Nous savons que ces inscriptions sont la marque d'un être doué de conscience et d'intelligence organisée, mais sans plus. Ces inscriptions ne renvoient à aucune «réalité virtuelle» pour nous, elles ne restent que des gravures physiques dans la pierre.

Ainsi, quand j'ouvre un livre, un roman par exemple, je ne lis pas des «caractères», je lis une histoire. Ce que je lis produit des représentations en moi, mais ces représentations sont produites par une sorte de «câblage» intérieur, par les neurones, la mémoire, etc. Et ces structures physiques qui me permettent de penser et de me représenter les choses sont alimentées par un «carburant», le glucose. Quand je pense, je n'ai aucune conscience des flux électriques qui parcourent mes neurones et qui produisent mes représentations. Tout cela semble se faire tout seul en moi et être «gratuit», mais c'est faux, puisque chaque fois que j'ai une pensée, je dépense du glucose. Et c'est en partie la raison pour laquelle le travail de tête est si difficile, car il est très demandant en énergie.

En étudiant un peu ma pensée, j'ai découvert qu'elle n'est pas constante. Parfois ma pensée est fatiguée et confuse, parfois elle est claire et rapide, parfois elle est inspirée, parfois elle est à courte vue. Si je prends le jeu d'échecs en parties de 1 minute comme paramètre de ma comparaison, je m'aperçois que lorsque j'ai faim, je perds continûment au jeu d'échecs, ce qui n'est pas normal. Mais dès que je m'arrête pour manger, je me remets à gagner, et souvent, de façon continue. De même, souvent lorsque je viens de me lever le matin, je joue et je gagne facilement, mais plus la journée avance, plus mes résultats sont variables, et lorsque je suis près de l'heure où je dois me coucher et que je continue quand même à jouer, je perds souvent beaucoup. Si je consomme un plat lourd avant un match, j'ai l'esprit embrouillé et je perds au temps; si je consomme des substances comme de l'alcool ou du cannabis, il m'arrive souvent de gagner beaucoup juste après, mais pour un certain temps. Si je suis anxieux, je commets des gaffes. Si je suis furieux, je peux battre n'importe qui. Si je suis calme comme l'eau qui dort, ma pensée est profonde, ma concentration maximale, je vois loin, je suis redoutable. Si ma concentration est éparpillée par toute sorte de pensées parasites ou de stimuli incommodants, telle une personne qui parle près de moi, des sons quelconques, une télévision allumée, de la musique, etc., j'ai beaucoup de difficulté à gagner. Et pour finir, si je gagne trop, ou trop facilement, je perds l'intérêt et je n'ai plus envie de jouer, et si je persiste à jouer quand même, je commence à perdre stupidement, car je ne réfléchis plus.

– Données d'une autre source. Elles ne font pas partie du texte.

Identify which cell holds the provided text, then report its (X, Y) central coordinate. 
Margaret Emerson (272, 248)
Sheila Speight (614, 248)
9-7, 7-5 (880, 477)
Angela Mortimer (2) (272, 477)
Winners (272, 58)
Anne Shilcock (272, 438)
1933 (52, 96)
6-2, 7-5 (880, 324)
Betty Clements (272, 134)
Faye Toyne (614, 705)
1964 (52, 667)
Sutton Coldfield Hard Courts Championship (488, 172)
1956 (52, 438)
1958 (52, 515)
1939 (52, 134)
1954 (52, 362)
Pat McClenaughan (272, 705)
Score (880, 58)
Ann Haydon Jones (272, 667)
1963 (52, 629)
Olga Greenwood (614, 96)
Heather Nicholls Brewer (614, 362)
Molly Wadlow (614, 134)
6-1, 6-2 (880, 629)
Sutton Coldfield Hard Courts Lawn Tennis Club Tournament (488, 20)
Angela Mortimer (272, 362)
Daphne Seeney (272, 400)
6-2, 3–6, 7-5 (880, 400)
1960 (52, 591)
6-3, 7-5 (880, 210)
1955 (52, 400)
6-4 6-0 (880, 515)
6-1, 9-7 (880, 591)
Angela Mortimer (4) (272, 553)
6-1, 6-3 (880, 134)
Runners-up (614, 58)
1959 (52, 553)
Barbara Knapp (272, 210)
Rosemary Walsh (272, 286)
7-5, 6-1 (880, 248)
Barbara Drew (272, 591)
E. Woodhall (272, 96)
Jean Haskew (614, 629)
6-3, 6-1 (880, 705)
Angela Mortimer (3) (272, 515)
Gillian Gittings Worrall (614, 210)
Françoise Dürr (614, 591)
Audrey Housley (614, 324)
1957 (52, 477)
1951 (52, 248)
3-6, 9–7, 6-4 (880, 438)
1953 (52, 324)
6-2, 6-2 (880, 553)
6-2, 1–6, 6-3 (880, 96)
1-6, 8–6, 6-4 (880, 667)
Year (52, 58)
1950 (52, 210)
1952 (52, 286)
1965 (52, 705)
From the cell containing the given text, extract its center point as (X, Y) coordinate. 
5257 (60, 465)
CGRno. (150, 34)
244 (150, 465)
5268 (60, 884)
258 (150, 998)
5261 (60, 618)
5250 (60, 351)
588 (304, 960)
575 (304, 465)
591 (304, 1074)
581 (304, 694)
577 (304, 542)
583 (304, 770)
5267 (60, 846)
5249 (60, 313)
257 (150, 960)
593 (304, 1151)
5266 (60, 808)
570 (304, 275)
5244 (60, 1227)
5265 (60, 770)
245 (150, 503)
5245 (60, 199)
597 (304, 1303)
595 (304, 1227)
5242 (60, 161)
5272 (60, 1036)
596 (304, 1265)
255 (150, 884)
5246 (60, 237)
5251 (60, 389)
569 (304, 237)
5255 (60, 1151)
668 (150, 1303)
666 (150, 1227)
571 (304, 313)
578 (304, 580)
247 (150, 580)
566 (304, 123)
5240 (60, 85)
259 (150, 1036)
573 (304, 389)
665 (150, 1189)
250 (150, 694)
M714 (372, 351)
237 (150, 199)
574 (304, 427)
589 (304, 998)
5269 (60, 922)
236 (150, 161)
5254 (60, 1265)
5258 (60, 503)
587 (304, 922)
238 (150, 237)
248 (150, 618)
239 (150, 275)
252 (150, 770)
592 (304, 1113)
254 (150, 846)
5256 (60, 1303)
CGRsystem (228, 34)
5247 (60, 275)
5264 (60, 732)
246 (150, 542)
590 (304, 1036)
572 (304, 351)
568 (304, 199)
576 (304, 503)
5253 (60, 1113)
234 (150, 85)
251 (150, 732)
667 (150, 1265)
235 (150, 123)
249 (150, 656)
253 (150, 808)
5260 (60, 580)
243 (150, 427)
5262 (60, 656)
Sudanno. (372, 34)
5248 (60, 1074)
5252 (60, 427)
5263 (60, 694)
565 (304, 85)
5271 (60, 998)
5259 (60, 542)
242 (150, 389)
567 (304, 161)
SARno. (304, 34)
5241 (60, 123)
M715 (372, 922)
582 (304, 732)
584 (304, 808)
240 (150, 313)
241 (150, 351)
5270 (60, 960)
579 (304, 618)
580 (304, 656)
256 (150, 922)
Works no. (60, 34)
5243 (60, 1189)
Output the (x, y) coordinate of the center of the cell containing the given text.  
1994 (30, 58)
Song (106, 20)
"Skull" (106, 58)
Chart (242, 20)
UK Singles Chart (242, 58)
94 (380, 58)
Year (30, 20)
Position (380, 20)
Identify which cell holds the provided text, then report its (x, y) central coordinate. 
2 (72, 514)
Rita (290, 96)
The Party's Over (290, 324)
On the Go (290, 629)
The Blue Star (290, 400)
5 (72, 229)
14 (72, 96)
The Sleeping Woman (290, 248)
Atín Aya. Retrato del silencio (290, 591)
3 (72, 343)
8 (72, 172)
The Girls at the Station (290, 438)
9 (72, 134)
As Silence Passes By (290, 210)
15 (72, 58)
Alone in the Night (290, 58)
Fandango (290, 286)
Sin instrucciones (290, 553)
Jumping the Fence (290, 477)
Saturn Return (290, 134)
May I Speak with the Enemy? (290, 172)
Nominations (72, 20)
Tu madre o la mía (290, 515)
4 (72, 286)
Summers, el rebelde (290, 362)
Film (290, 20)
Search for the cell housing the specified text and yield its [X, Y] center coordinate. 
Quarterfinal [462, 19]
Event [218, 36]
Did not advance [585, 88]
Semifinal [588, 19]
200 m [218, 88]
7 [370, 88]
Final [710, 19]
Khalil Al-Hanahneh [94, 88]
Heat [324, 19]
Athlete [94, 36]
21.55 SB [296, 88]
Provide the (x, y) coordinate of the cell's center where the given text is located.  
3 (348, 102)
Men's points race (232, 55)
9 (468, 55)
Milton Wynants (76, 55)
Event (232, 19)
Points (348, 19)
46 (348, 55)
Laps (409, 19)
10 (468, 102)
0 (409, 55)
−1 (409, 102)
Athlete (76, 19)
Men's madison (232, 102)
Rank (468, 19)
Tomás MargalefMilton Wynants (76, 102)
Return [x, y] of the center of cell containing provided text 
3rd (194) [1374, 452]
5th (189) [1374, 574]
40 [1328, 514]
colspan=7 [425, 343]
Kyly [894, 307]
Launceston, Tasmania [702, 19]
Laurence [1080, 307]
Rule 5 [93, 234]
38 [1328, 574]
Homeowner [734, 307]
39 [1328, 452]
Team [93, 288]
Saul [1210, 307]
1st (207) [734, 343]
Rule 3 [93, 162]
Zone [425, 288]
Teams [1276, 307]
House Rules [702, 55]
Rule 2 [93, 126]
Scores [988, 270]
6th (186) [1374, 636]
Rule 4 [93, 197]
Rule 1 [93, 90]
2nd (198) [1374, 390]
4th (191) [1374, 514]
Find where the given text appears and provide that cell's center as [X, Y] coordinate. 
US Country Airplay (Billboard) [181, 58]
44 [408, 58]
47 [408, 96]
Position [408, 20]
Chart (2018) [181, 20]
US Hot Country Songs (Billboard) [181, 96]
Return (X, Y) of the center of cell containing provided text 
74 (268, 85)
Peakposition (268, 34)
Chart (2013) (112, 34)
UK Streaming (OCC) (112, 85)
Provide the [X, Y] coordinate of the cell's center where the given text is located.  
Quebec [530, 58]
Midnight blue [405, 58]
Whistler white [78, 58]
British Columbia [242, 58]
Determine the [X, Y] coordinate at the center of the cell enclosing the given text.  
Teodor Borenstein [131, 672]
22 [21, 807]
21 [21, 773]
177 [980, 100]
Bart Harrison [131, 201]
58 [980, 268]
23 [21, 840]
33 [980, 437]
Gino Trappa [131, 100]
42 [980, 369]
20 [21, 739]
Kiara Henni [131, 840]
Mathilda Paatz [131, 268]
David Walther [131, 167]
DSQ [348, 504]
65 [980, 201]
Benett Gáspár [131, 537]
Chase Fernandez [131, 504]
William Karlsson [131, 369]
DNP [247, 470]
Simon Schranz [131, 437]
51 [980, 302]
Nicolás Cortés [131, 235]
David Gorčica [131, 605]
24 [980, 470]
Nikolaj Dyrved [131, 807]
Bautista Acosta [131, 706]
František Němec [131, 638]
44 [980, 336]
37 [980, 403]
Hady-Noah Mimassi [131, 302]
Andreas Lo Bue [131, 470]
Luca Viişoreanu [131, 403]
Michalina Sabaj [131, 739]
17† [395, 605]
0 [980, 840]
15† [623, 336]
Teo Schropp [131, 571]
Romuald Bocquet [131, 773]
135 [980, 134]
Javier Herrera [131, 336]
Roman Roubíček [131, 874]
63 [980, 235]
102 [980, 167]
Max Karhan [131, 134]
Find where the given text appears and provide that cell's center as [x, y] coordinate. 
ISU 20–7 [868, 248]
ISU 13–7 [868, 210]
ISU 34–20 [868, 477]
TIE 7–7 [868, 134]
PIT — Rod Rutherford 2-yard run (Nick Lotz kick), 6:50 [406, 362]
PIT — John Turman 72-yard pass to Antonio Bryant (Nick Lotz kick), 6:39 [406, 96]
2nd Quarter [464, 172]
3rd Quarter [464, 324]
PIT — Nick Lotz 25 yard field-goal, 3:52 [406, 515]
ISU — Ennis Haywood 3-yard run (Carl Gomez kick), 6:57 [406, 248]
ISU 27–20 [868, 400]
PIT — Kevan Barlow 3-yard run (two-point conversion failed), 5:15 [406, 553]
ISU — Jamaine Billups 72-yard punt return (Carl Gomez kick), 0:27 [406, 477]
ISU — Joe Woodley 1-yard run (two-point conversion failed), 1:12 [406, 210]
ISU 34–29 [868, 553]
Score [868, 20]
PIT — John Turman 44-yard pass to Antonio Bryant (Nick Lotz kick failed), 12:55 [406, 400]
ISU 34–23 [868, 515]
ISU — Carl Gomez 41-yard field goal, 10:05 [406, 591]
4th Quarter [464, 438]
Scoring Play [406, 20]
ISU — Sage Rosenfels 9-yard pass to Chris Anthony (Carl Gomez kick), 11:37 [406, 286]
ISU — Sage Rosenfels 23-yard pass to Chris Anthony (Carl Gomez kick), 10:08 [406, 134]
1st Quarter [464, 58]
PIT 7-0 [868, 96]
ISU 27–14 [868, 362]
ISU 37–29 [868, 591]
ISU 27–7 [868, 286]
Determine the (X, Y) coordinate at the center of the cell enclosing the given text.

Donc, plusieurs facteurs me permettent de mieux jouer aux échecs et de gagner: le repos adéquat, une alimentation adéquate, un environnement peu dérangeant, une concentration intense ou un bon équilibre entre concentration et attention, une certaine «agressivité» ou volonté de vaincre, et mon intérêt dans le jeu. Visiblement, la pensée ne repose pas sur des bases immatérielles et non mesurables. Elle est très physique et changeante. On ne serait pas pris au sérieux si on disait que l'image sur l'écran de télévision est «immatérielle». Même chose pour les représentations dans notre esprit: nous avons l'impression qu'elles sont immatérielles, mais elles sont effectivement matérielles, et donc physiques.

S'il y a quelque chose d'immatériel dans l'esprit, ce ne peut être la pensée.